Dave’s here to answer your questions every Wednesday, so send them to him at firstname.lastname@example.org
So here’s a quick synopsis of what’s going on with my apartment. My roommate and I both signed a year lease late-September for the apartment, and about a month into it, the landlord came over to check out some issues that we were having with the apartment, and she said that we could put in our 30 days notice. It was just a verbal agreement. Well shortly afterward, my roommate realized that she needed to go back home and had to put in her 30 days notice. I was thinking about finding a new roommate when our landlord informed us that she wanted both out if one was going to go (she gave no reason). I could have fought it, but I kind of wanted to find a new place anyway.
So we put in our 30 days notice and then we received a letter from her lawyer stating that due to us signing the year lease, we were responsible for paying for the apartment until it was rented out. We paid for the month of December, though I turned in my keys the 6th of December so that the manager could start showing it. It still has not rented out, though they’ve been supposedly showing it since that date. The rent is now coming out of our security deposit starting the 1st of January.
Is there any way to fight this?
Here’s another lesson about getting things in writing. First, if the landlord was willing to terminate the lease when she told you could give 30-days notice, that should have been memorialized (like that legalese?) in an agreement.
Many tenants believe the threat that they will owe all of the future rent if they breach a lease.That is simply not true.Second, when the landlord told you she wanted both of you to go you should have asked her to write her rationale in a letter. Of course, I think I can guess why you wanted to go. Could it be that your landlord is an asshole?
So now we have a situation where you surrendered the unit early and the landlord still claims she can’t rent the place? How much rent is she asking for it now?
This is a very common occurrence. As long as the landlord is sitting on a tenant’s money, or better yet, can intimidate them to keep paying, the landlord won’t do anything to re-rent the unit. Many tenants believe the threat that they will owe all of the future rent if they breach a lease. That is simply not true.

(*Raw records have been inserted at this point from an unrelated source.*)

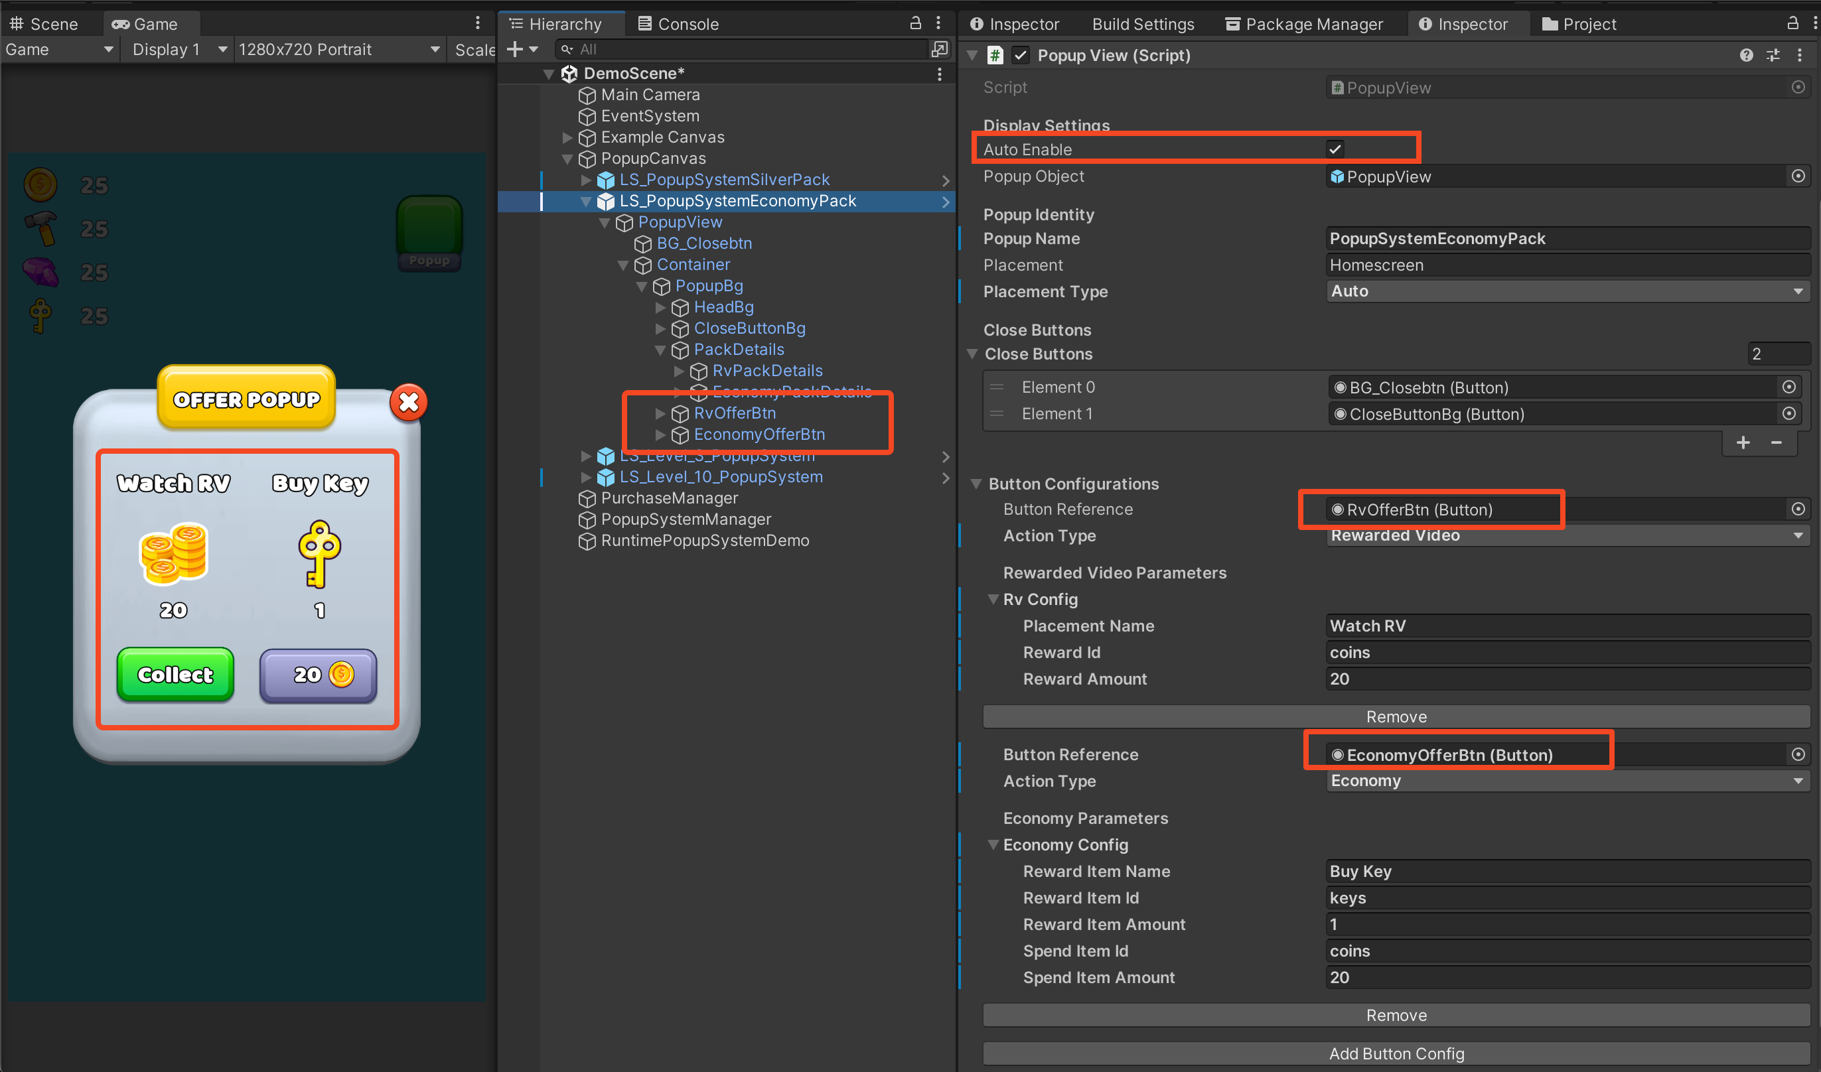
Task: Open the DemoScene three-dot options menu
Action: click(939, 74)
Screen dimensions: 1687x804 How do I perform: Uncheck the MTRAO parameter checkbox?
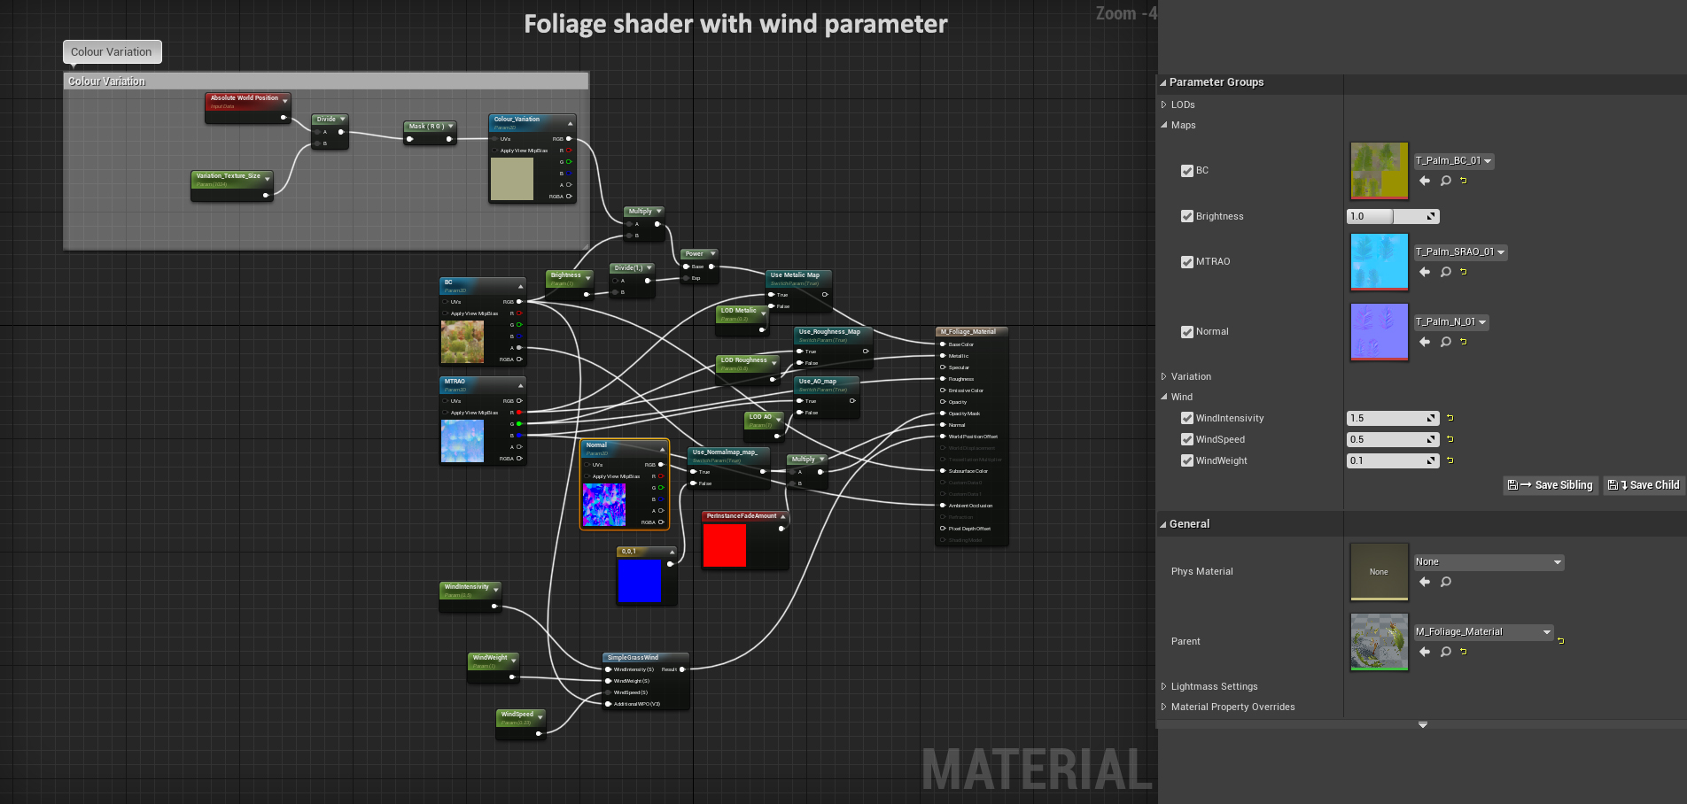[x=1187, y=261]

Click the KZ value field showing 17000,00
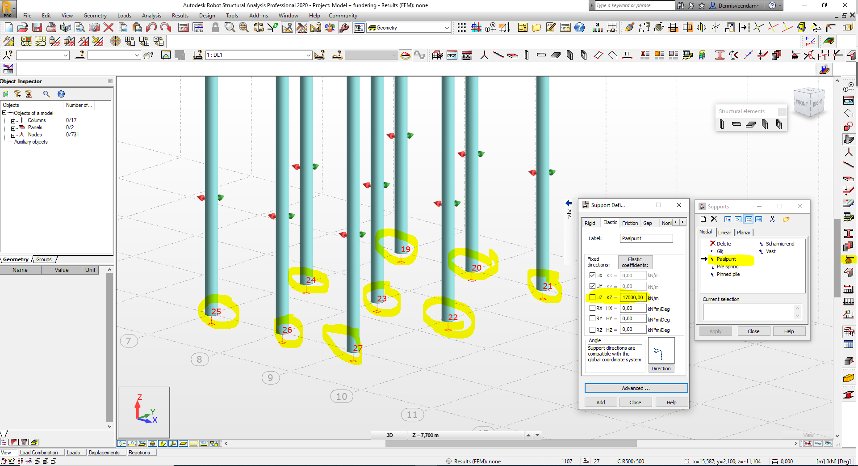(x=632, y=297)
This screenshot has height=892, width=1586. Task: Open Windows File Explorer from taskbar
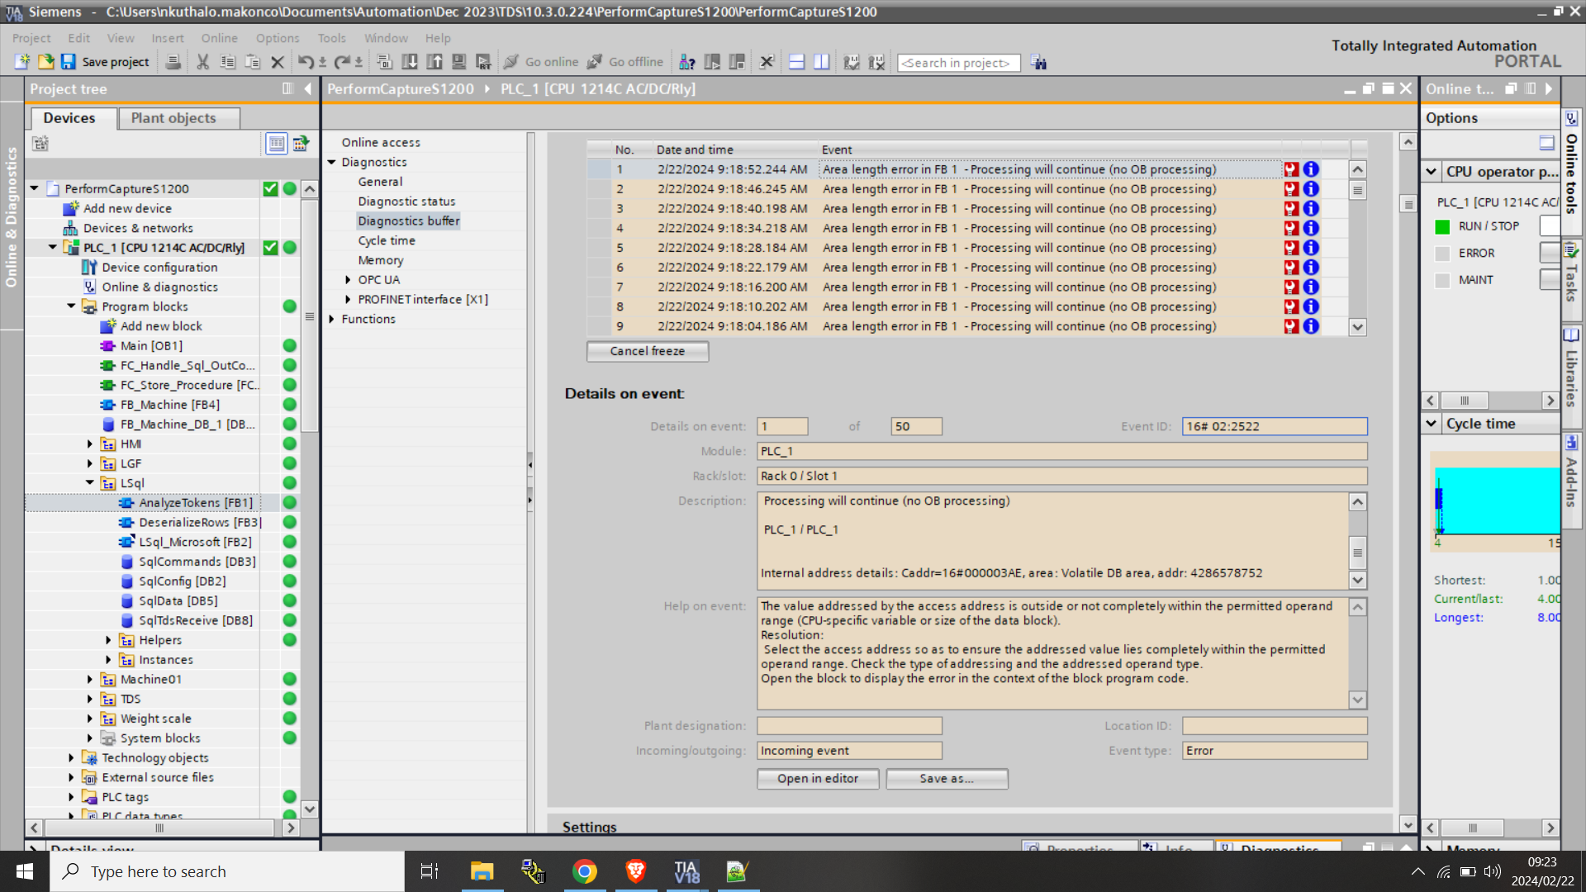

Unfortunately, without evidence that she told you could terminate and then tried to wrongfully evict you, you could be liable for breach of the lease.
However, a landlord has a duty to mitigate her damages after breach of a lease. That means she has to re-rent the unit and arguably absorb a decrease to reduce her own overall loss.
For example, if your one-year lease commenced on October 1, 2009; your rent was $2,000.00 per month; your security deposit was $2,000.00; and you paid through December; there are nine more months left on the lease.
We all know the apartment can rent for something and presumably it can rent for close to same amount as you paid. Unless you really got skinned, the market hasn’t dropped that much.
But even if the landlord can only get $1,800.00 per month, the most you would owe her for breach of the lease would be $200 X 9 or $1,800.00 minus any incidental cost she had to rent it, like advertising the unit. So you should get around $200.00 back, unless you damaged the place on your way out.
Find out how much your landlord is asking to rent the unit. Check to see if she has already rented the unit. If she has and she is still trying to take your security deposit she will be unjustly enriched (more cool legalese.)
If she is asking for an increase in rent or she has already rented to other tenants, sue her in small claims court for your security. See last week’s Tenant Troubles for information about suing for a security deposit and enjoy the great Dusty Springfield.
Here’s a caveat. Case law regarding landlords’ duty to mitigate damages isn’t great. If the landlord can show the court that she hasn’t been lollygagging on your dime, you may have a problem.
I think I may have already said this, but it’s worth repeating: If all is fair in love and war and all war is about ownership of land (and resources), don’t be surprised when your landlord lies and tells the court, with a straight face, that she never offered to terminate your lease. That’s why you have to get this stuff in writing.